How are artists’ biographies constructed, and how do these narratives shape or distort our understanding of their work?

This one-day international conference examines biography not as a stable source of meaning, but as a constructed and sometimes unreliable framework that shapes how artists are understood, judged, and received. Focusing on the long nineteenth century - a period that codified the modern image of the artist and entrenched powerful narratives of genius, identity, and reputation - the programme brings together scholars who probe the limits, uses, and distortions of artist biographies.

Across three thematic sessions, the conference addresses key fault lines in the use of biography. The first considers the challenges of absence and access: what happens when artists’ lives must be reconstructed from fragmentary archives, or when the available sources themselves raise ethical concerns? The second turns to canonical figures, asking how problematic aspects of artists’ lives - whether moral, psychological, or ideological - have shaped, and continue to reshape, their reception. The third examines how nineteenth-century models of artistic identity have been retrospectively imposed on earlier artists, transforming their biographies and, in turn, the interpretation of their work.

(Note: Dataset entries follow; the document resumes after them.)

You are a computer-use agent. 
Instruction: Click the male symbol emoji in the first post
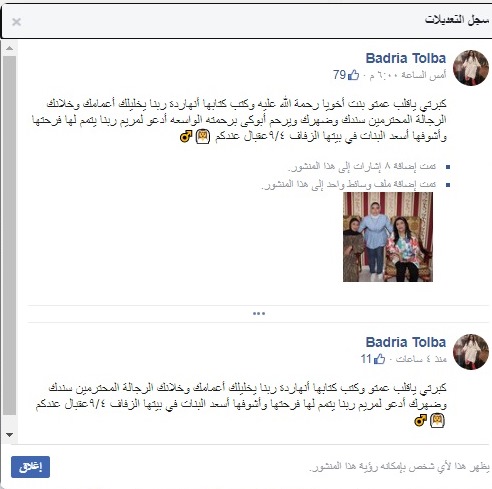point(186,136)
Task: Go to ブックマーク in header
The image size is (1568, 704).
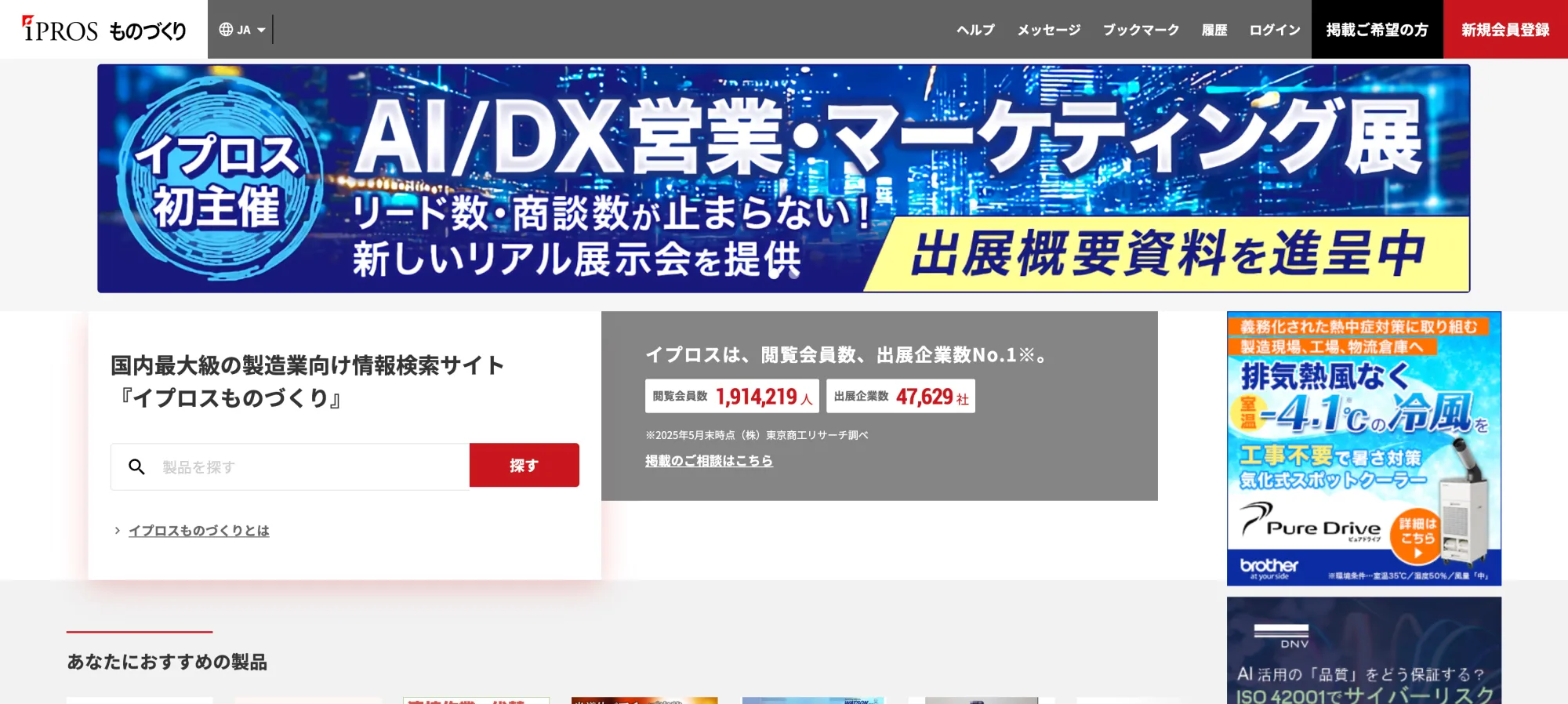Action: point(1141,30)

A keynote lecture by Julie Codell further interrogates the instability of biographical genres and their interpretive stakes. Together, the papers invite a critical reassessment of nineteenth-century models of artistic biography and their afterlives, asking how they continue to shape art history today.

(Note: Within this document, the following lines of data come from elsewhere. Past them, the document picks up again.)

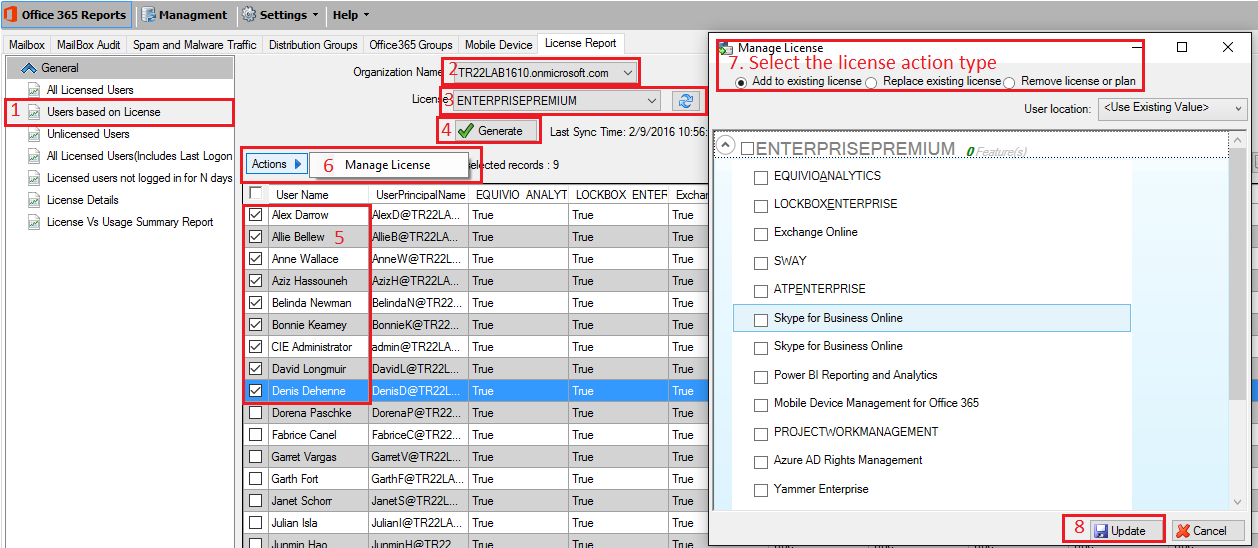Switch to the Mobile Device tab
The image size is (1258, 548).
(500, 45)
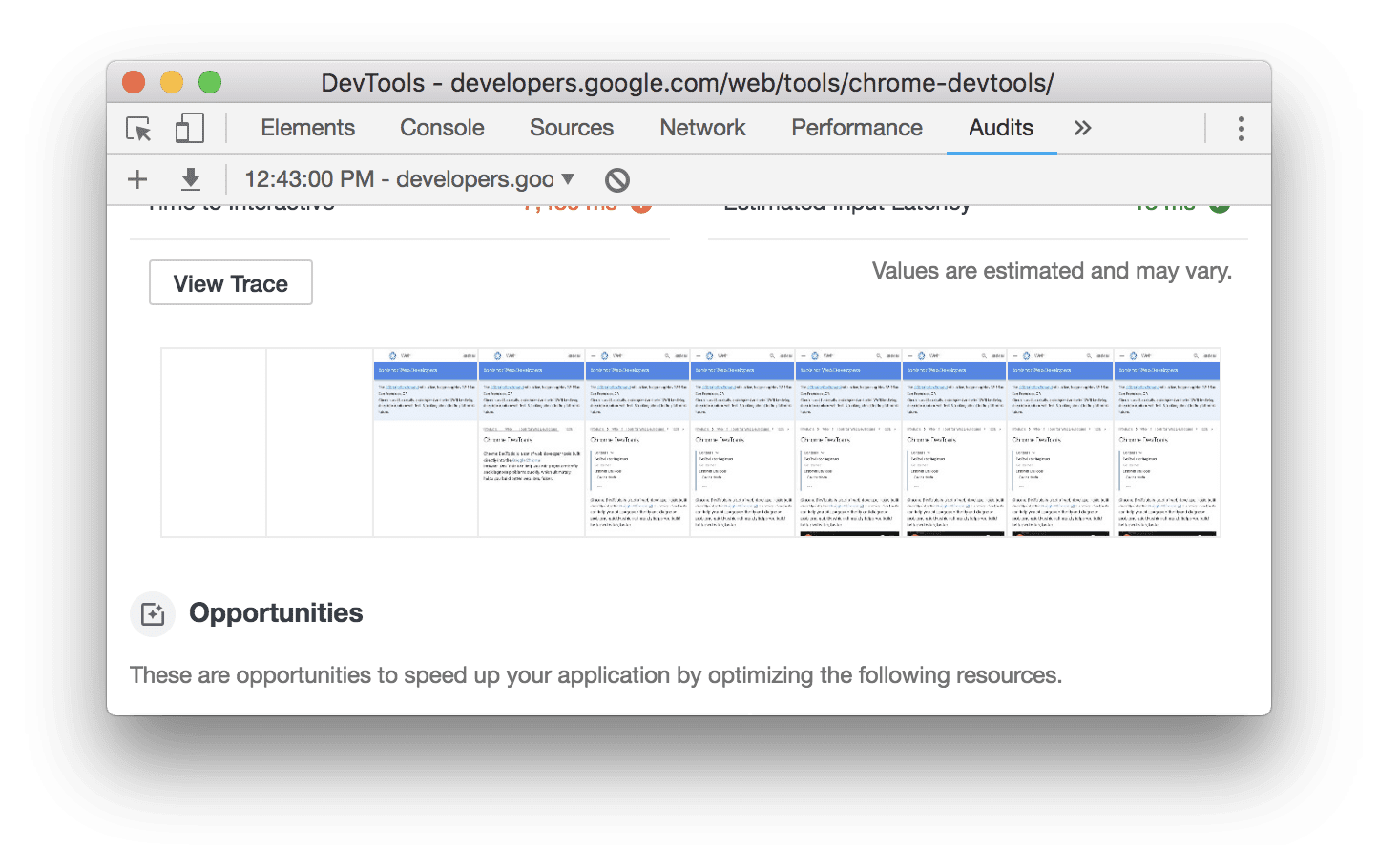Viewport: 1378px width, 868px height.
Task: Toggle the device toolbar icon
Action: [x=189, y=128]
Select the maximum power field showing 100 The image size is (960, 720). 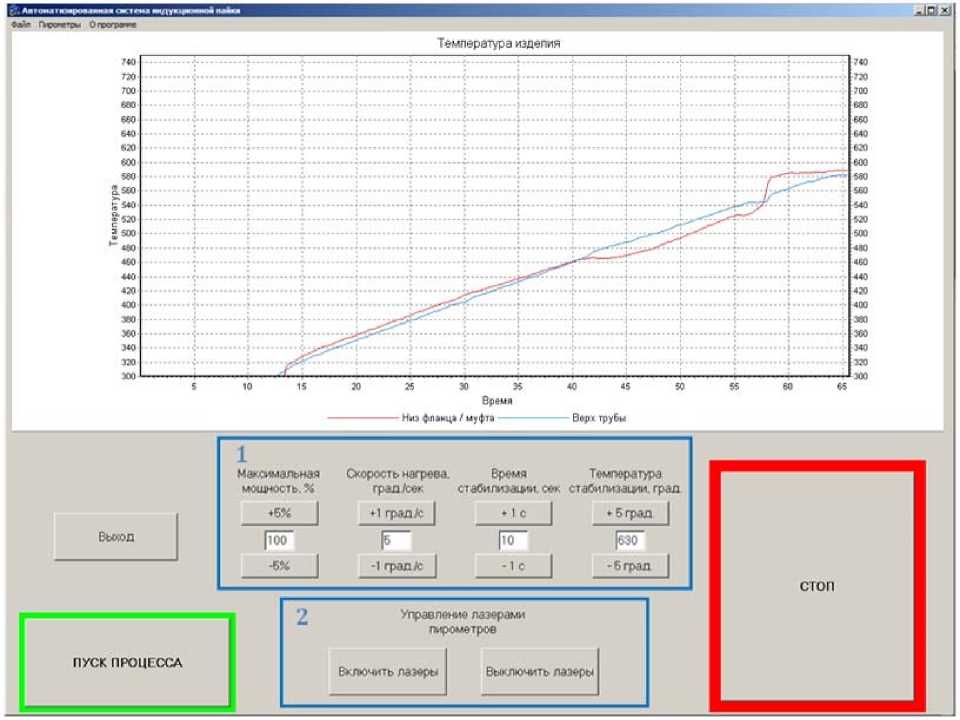click(x=279, y=540)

The programme includes three sessions, a keynote lecture, and a visit to the exhibition Masterpieces from Le Havre: Renoir, Monet, Dufy, Matisse & others. Lunch and drinks are also included.

PROGRAMME

  • 9.30-10.00 Registration, Coffee & Tea

  • 10.00-10.10 Doede Hardeman, Singer Museum Laren: Welcome

  • 10.10-10.25 Charles Kang, Rijksmuseum: Introduction to the Conference Theme

  • 10.25-11.15 Keynote lecture Julie Codell, Arizona State University: “Indispensable Obstacle: Unraveling Biographical Genres”

  • 11.15-11.30 Break

Session 1 – Sense and Absence of Source Material

Session chair: Ulrike Müller, University of Antwerp and Royal Museums of Fine Arts of Belgium

  • 11.30-11.50 Claire Dupin de Beyssat, Musée d’Orsay: “Lost in the Crowd? Reconstructing the Biographies of Salons Exhibitors in Nineteenth-Century France through Large-Scale Data and Seriality”

  • 11.50-12.10 Heather Nickels, independent curator and Columbia University: “Meta Vaux Warrick Fuller's Paris Years (1899-1902) & The Value of the ‘Intimate Archive’”

  • 12.10-12.25 Session 1: Questions and Discussion

  • 12.25-12.35 Suzanne Veldink, Singer Museum Laren: Introduction to the exhibition Masterpieces from Le Havre: Renoir, Monet, Dufy, Matisse & others and to the focus presentation on Etha Fles and Medardo Rosso.

Lunch & Exhibition

  • 12.35-14.15 Lunch and visit to the exhibition

Session 2 – Old Masters, New Uses

Session chair: Charles Kang, Rijksmuseum

  • 14.15-14.35 Laura Prins, Utrecht University and Vrije Universiteit Amsterdam: “‘Identify with another person's soul’: Delacroix & the artist’s biography” 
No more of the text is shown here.